Microsoft Offers OS Discounts To Battle Linux

Just days after Microsoft's iLoo public relations snafu where the company's U.K. division floated a trial balloon for an unbelievable Internet-enabled portable toilet -- comes news that the company will go to virtually any length to battle Linux in the lucrative operating system market.

According to reports published in the Thursday edition of the "International Herald Tribune," Microsoft is prepared to draw on an internal slush fund to sell its products at deep discounts, or at last resort, give them away, when it runs up against Linux in contests for big government and institutional contracts.

In internal memos written last summer and obtained by the paper, then top Microsoft sales executive Orlando Ayala -- who has recently gone on to oversee sales to small- and mid-sized businesses, and to expand the company's Business Solutions partnering channel -- outlined the strategy to keep Microsoft in its leading position as the purveyor of desktop system software.

"Under NO circumstances lose against Linux," Ayala said in the July memo.

id
unit-1659132512259
type
Sponsored post

The memo targeted markets in Latin America, Africa, the Middle East, India, and China as those to initially focus on with the discounting fund, reported the Tribune.

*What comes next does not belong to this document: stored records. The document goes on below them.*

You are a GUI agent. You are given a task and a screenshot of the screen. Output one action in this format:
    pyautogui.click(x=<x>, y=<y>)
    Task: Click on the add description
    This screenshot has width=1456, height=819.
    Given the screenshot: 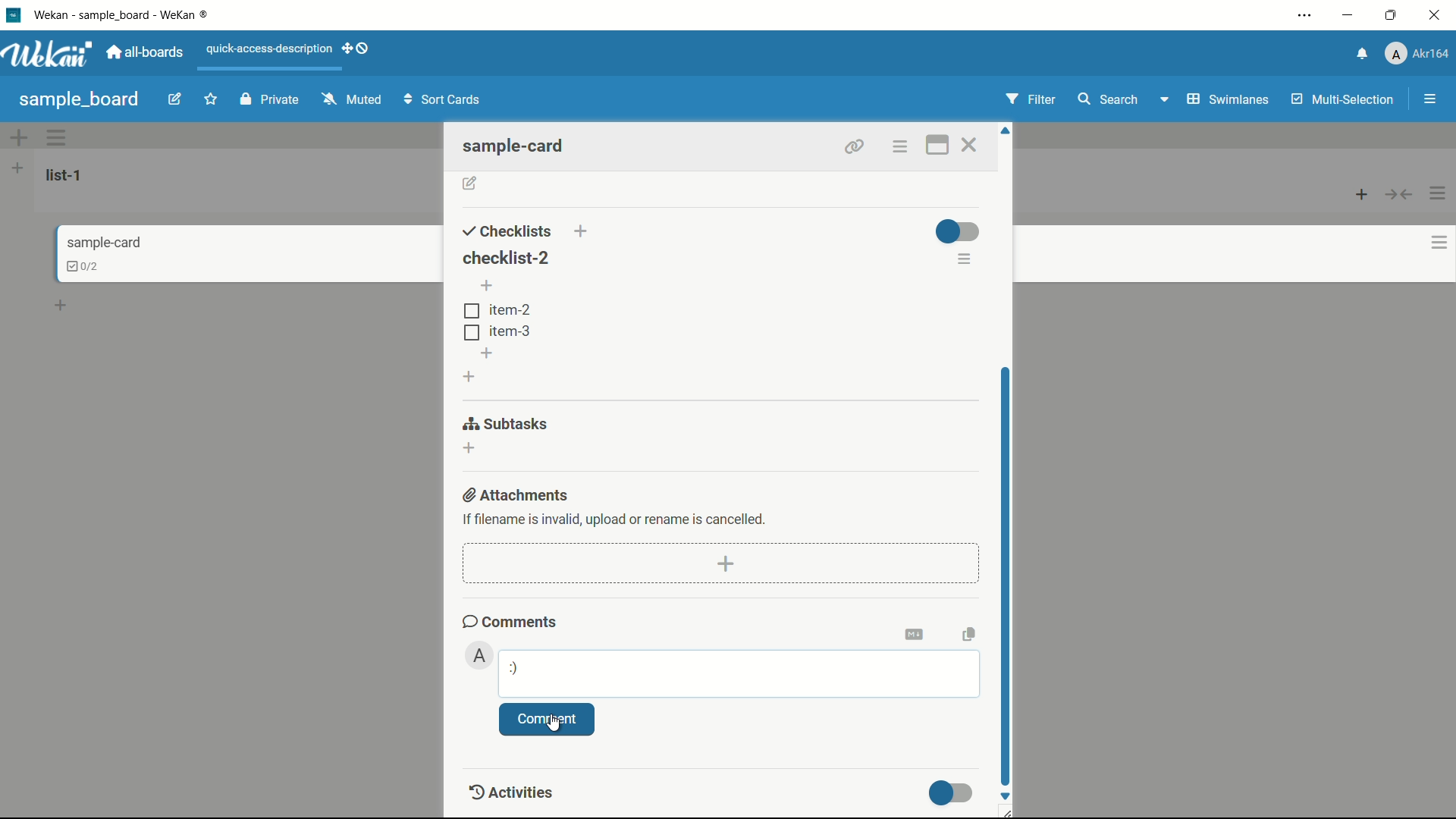 What is the action you would take?
    pyautogui.click(x=470, y=185)
    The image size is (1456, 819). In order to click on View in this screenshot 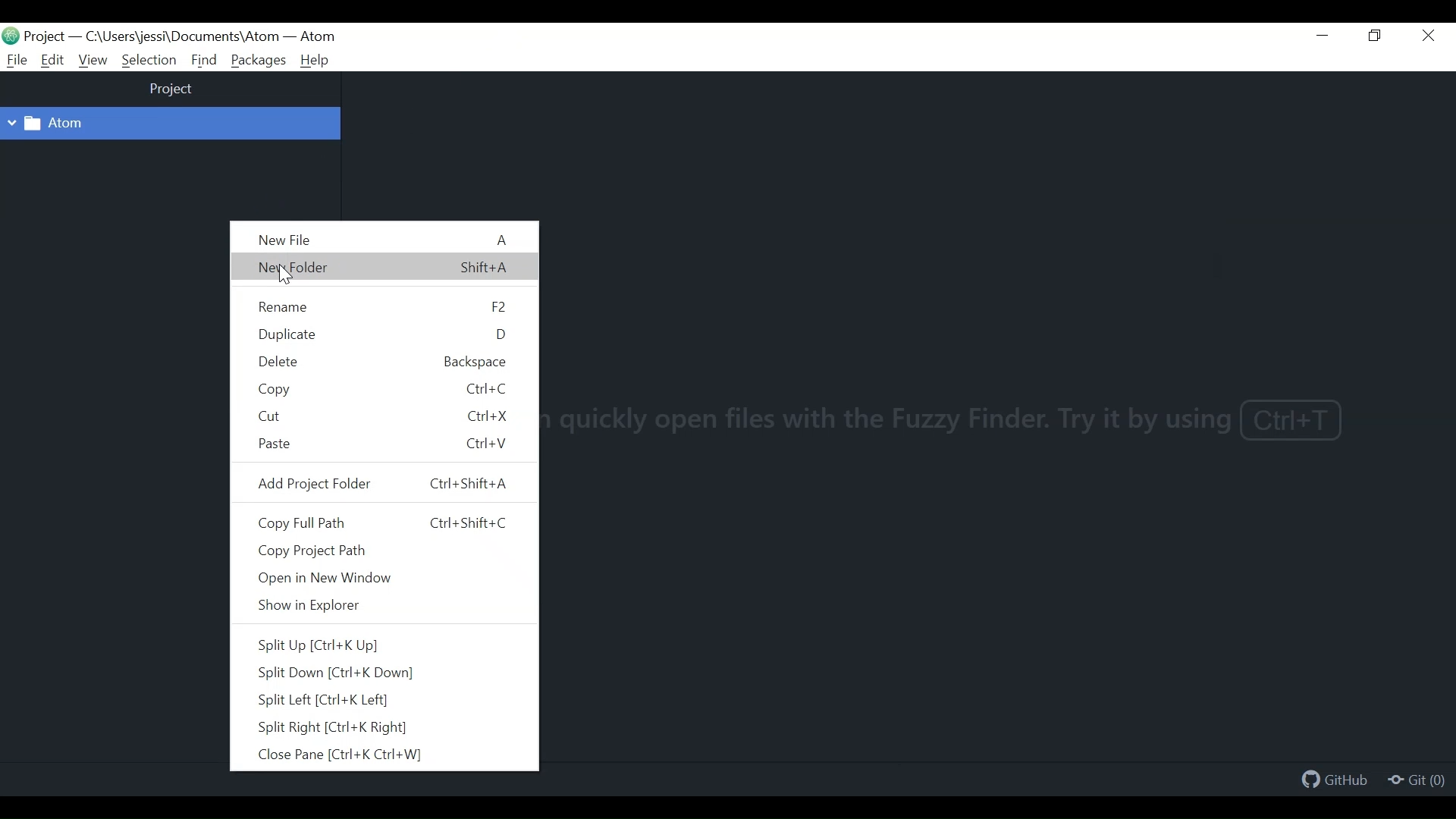, I will do `click(92, 60)`.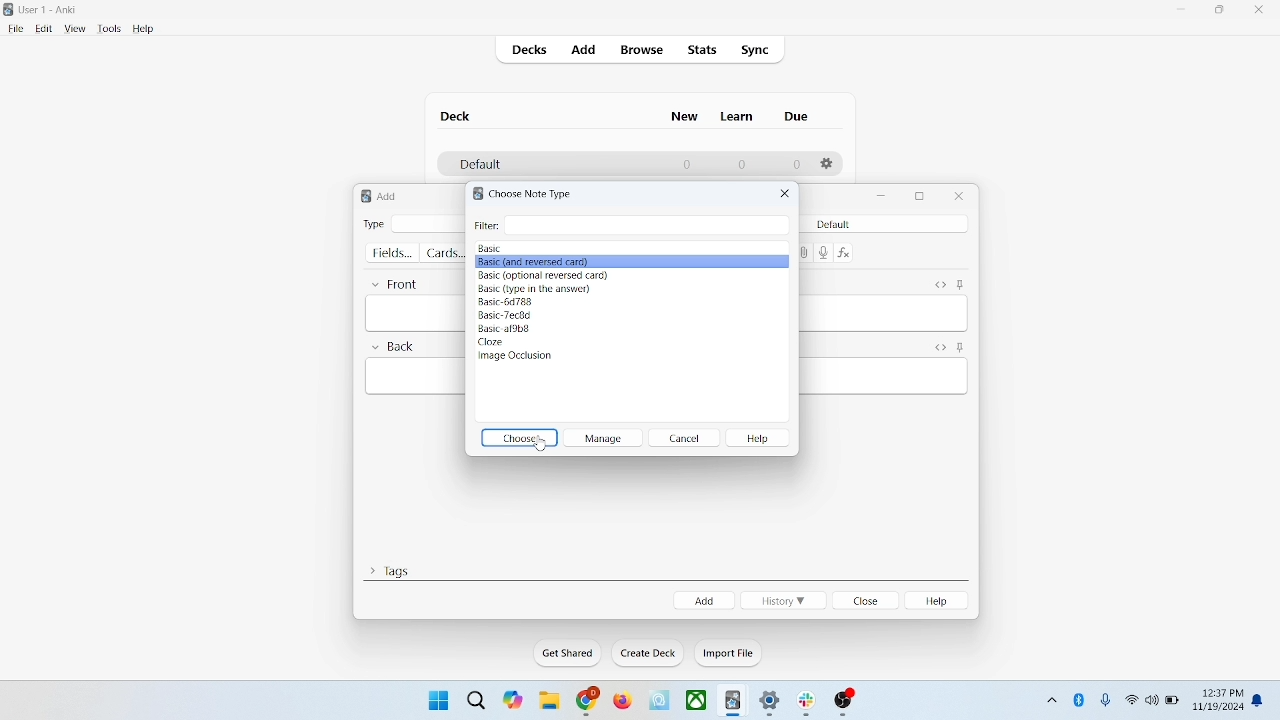 The image size is (1280, 720). What do you see at coordinates (846, 253) in the screenshot?
I see `function` at bounding box center [846, 253].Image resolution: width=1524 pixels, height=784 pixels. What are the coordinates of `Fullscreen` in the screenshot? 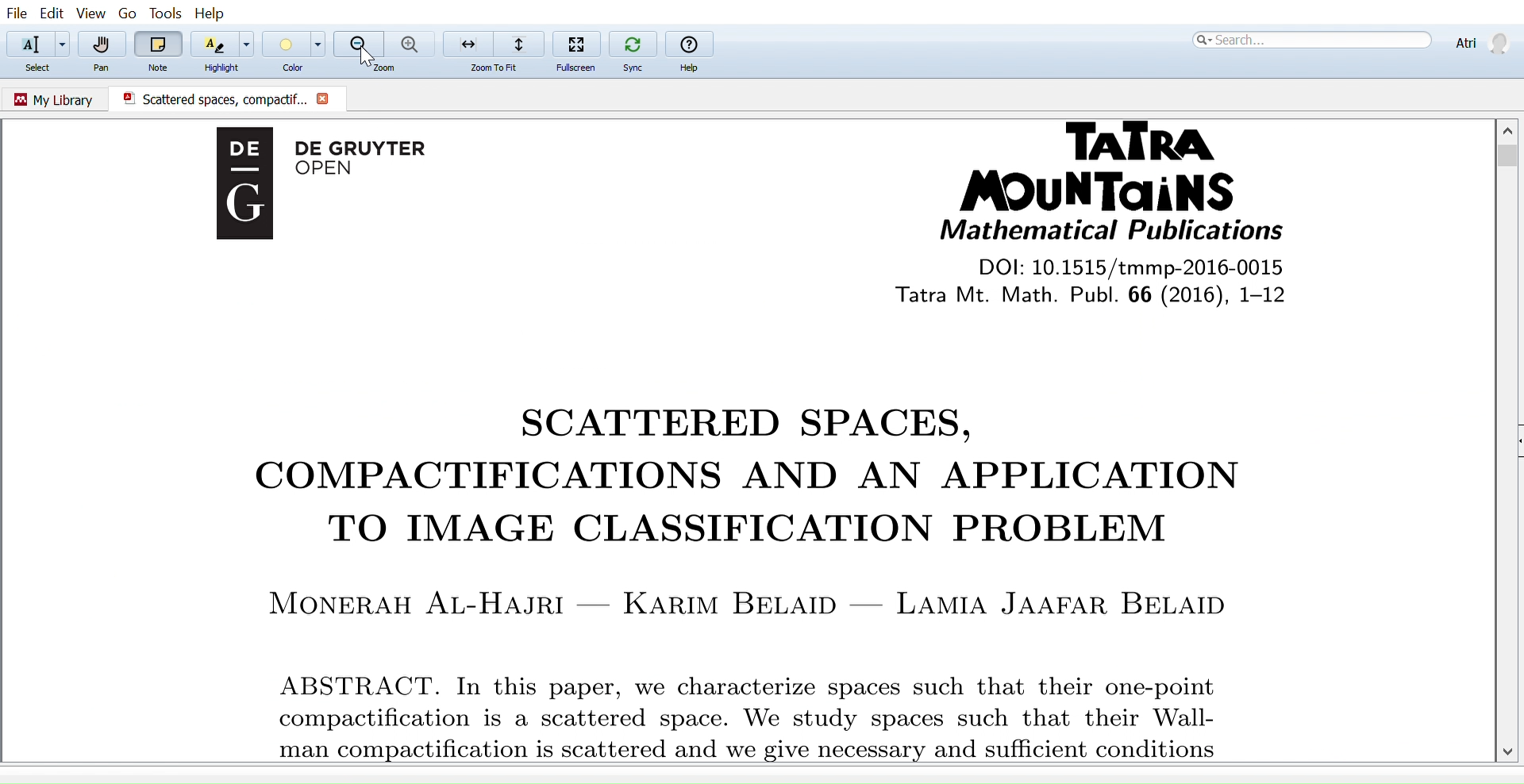 It's located at (577, 43).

According to the report, Microsoft's strategy is to offer deep discounts, or more, when it looks like the company will lose contracts to Linux providers. "It is important that we have a way to address large PC purchases that involve low-cost/no-cost competitors in the education (and government) sectors, especially in emerging markets," Ayala said in one memo. The 'Education and Government Incentive Program,' the name tagged to the discount fund, was to be used "only in deals we would lose otherwise."

In response, Micrsoft spokesman Jim Desler said that the incentive program mentioned in Ayala's memos was "developed to respond to a competitor dropping prices in those geographic areas." IBM, said Desler, was the competitor Microsoft was reacting to. "As a technology leader, we develop programs that allow us to compete."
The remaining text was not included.